You Can’t Eat Your Own Head

The US faces an unsustainable fiscal imbalance of about $250 trillion over eternity, says an econometrics think tank. For several reasons, the analysis doesn't worry me.

Every so often the Penn Wharton Budget Model sends out a depressing new report about the un-sustainability of US government finances. The PWBM often depicts the federal government (though not in so many words) as up to its neck in ink that’s as red as Uncle Sam’s trouser stripes.

Based in Philadelphia, PWBM is a non-partisan econometrics group that analyzes proposed federal legislation and estimates the impact of new fiscal initiatives on the nation’s long-term budget. Its latest release describes US finances as not sustainable. PWBM’s economists wrote: 

“We estimate that, under current law, the US federal government faces a permanent present-value fiscal imbalance of $244.8 trillion, or 10.2% of all future GDP… A positive permanent fiscal imbalance implies that federal debt payments continue to increase indefinitely relative to the size of the economy, which is not fiscally sustainable.”

Those numbers come from a projection to perpetuity. The present value of the imbalance projected over just the next 75 years is a more manageable $104.3 trillion. That includes $27.5 trillion in US Treasury debt, $36.3 trillion in payouts in excess of tax receipts by Social Security, and [federal purchases of public goods and services] of $77.5 trillion. The total is reduced by the $37 trillion the government owes itself (intra-governmental debt).

“That [$104 trillion] is the extra resources that, if available today, would permit maintenance of current receipt and expenditure laws for the next 75 years (2021-95),” the new report said.

To solve this shortfall, the PWBM economists say:

“The government would save this money at the long-term borrowing rate, like a very large trust fund, and spend it down over time as needed, reaching full depletion by the 75th year.”

These numbers make the US government look like a household with lousy credit, or a private business not productive enough to earn its way out of its hole. That outlook is depressing—it implies that the US might need to sell its public lands, for instance, and put the money aside somewhere.

Fortunately, this analysis isn’t the only way to describe our situation.

Yes, the US would probably appear fiscally healthier if as a nation we manufactured more domestically, imported less, and financed more public expenditures with tax revenue than debt.  

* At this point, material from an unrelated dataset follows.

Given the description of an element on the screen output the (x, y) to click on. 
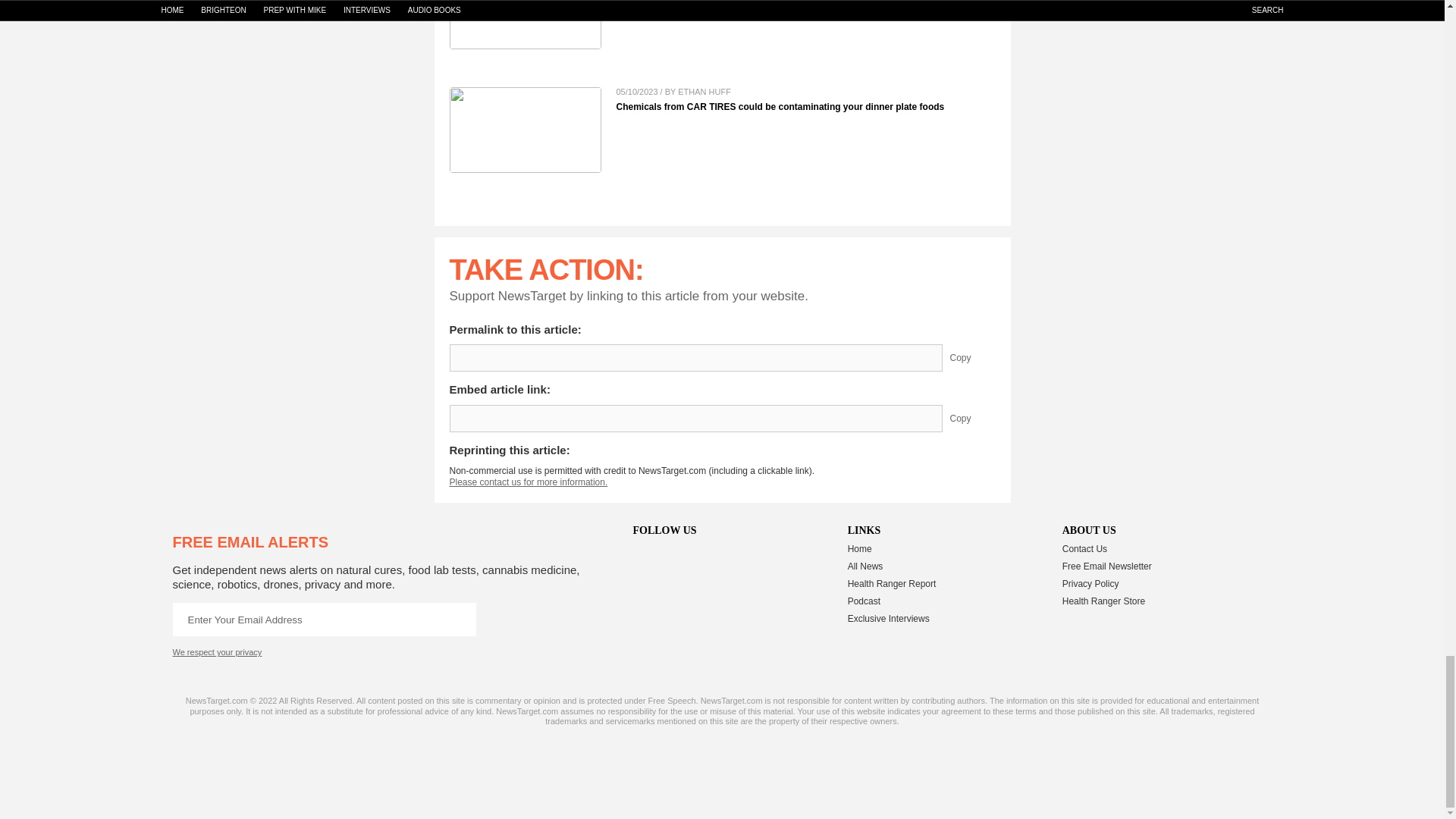
Continue (459, 619)
Copy Embed Link (971, 418)
Copy Permalink (971, 357)
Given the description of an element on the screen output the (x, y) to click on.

But PWBM’s bleak portrait of America’s financial future—despite the scholarly chops of the authors, the undoubted precision of the calculations and the internal logic of the underlying model—just doesn’t ring true. 

History doesn’t validate it.

Over the past 15 years, we’ve seen repeated financial crises where the Federal Reserve and Treasury bailed out the private sector (and not the other way around). For more than 40 years, we’ve heard many predictions that our national “Don’t Tread on Me” snake is eating its own financial tail (and will eventually reach the head). 

But the head never gets around to eating itself. Why?

Those who hold Treasury debt consider it wealth, not a burden. Lending to the government doesn’t make individuals or banks poorer. Just because the federal government spends all the money it borrows, and doesn’t “save” money, that doesn’t mean that it can ever be “broke.” (State and local governments are a different story.) 

That’s a clue to the way our monetary system works. US money is borrowed into existence—by citizens, businesses and the federal government—from the banking system, which creates it through the act of lending. Money goes out of existence when loans are repaid or when federal taxes are paid. During the weeks, years or decades between its birth and disappearance, money passes (digitally, for the most part) from hand to hand and catalyzes essential activity. 

To avoid an excessive build-up of demand, the federal government taxes some of the money it spent into the economy back out of the economy. So it’s easy to frame the government as a destroyer of precious liquidity. 

That accusation can be made persuasive—but only by obscuring the roles of federal borrowing and taxing in the larger monetary cycle.

The US government could stop spending, lower taxes, pay down its debt, balance its budget, and fund only a military. But the deflation associated with such a deleveraging would devastate us all. It would make the US economy—not just the government—small enough to drown in the fiscal hawks’ proverbial bathtub.